TO BE DONE
Extend the court account of the petitioner's marijuana trial below, beginning after its final sentence.

READING PASSAGE
The case then proceeded to trial on the same date. Petitioner moved for individual voir dire of the jury panel out of the presence of the remainder of the panel. The motion was denied. During the group voir dire of the jury panel nine prospective jurors recognized petitioner's name. At the end of the voir dire, petitioner unsuccessfully moved for additional peremptory challenges in order to strike the jury panel members who had heard his name. Petitioner next filed a motion to quash the entire jury panel on the basis that they had been improperly qualified. The motion was denied. Petitioner then filed a second motion for change of venue but to no avail; again the motion was denied. The State then put on its evidence against petitioner, and he was found guilty of count two of the indictment, the unlawful sale or gift of marijuana, based upon the testimony of a police undercover agent. Thereafter, at the hearing on punishment the jury, upon presentation of evidence that he had been convicted previously of auto theft and that he had a bad reputation in the community, retired to the jury room and deliberated 37 minutes, returning to assess petitioner's punishment at thirty years confinement in the state penitentiary. Petitioner filed a motion for new trial, and a hearing was held on this motion. At this hearing the Houston Mayor and Chief of Police briefly testified that they had not conspired against petitioner. However, they were not permitted to testify, after the State objected, as to the publicity surrounding the TSU riot and its impact on the community.

[Entries on locating words and elements]
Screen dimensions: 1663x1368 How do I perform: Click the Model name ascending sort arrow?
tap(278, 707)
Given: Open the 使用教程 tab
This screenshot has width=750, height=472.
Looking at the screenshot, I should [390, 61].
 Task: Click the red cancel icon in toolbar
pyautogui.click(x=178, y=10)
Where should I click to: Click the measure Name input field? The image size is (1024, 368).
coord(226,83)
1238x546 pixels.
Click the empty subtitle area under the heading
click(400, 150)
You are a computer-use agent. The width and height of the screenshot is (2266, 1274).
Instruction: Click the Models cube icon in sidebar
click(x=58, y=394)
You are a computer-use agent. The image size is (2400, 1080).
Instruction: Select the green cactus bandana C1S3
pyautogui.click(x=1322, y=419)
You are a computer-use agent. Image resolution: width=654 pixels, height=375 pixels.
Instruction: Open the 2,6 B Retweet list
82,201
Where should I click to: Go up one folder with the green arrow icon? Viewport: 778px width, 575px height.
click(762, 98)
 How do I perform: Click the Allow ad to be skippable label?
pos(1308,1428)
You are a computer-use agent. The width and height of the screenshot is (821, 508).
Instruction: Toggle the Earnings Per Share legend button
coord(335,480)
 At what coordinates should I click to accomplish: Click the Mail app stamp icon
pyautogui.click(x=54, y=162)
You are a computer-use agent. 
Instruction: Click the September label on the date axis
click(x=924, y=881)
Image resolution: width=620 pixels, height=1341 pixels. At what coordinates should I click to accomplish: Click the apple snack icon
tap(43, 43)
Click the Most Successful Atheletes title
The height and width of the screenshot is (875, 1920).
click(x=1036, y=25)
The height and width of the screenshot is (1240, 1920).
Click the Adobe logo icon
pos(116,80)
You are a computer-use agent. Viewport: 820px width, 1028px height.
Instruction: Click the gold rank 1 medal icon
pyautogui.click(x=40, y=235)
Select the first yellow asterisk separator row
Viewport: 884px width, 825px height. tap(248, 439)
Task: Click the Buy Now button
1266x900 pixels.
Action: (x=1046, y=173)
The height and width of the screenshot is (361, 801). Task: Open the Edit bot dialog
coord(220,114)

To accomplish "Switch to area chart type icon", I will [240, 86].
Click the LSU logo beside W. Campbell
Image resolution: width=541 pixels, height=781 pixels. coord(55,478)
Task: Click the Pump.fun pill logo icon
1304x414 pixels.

RESULT OF THIS TASK
It is obvious that petitioner received extensive news coverage from his various racially oriented activities for some time prior to trial. In fact, it is evident from the exhibits contained in the state court record that petitioner's name appeared either in one or the other of the two major Houston newspapers 44 times during an 18 month period prior to trial. It also appears that a number of these newsworthy items were reported by the radio and television media. In this connection it is beneficial here to expand upon some of petitioner's activities in the news as they were described at the evidentiary hearing. In April of 1968, petitioner solidified his unfavorable image as a black militant at a memorial service held in a local park for Martin Luther King which was attended by the Houston Mayor and which received broad news media coverage. Also in April petitioner appeared as a member of a panel on a local educational television program and created a most adverse impression of himself, as a participant, abruptly leaving the program at one point only to return after the entreaties of other panelists. In June of 1968, petitioner was arrested for disturbing the peace while engaged in further racial disturbances. In July of 1968 petitioner appeared before Houston City Council alleging that he and his wife had been mistreated by Houston police officers. As a consequence of these events petitioner continued to receive frequent...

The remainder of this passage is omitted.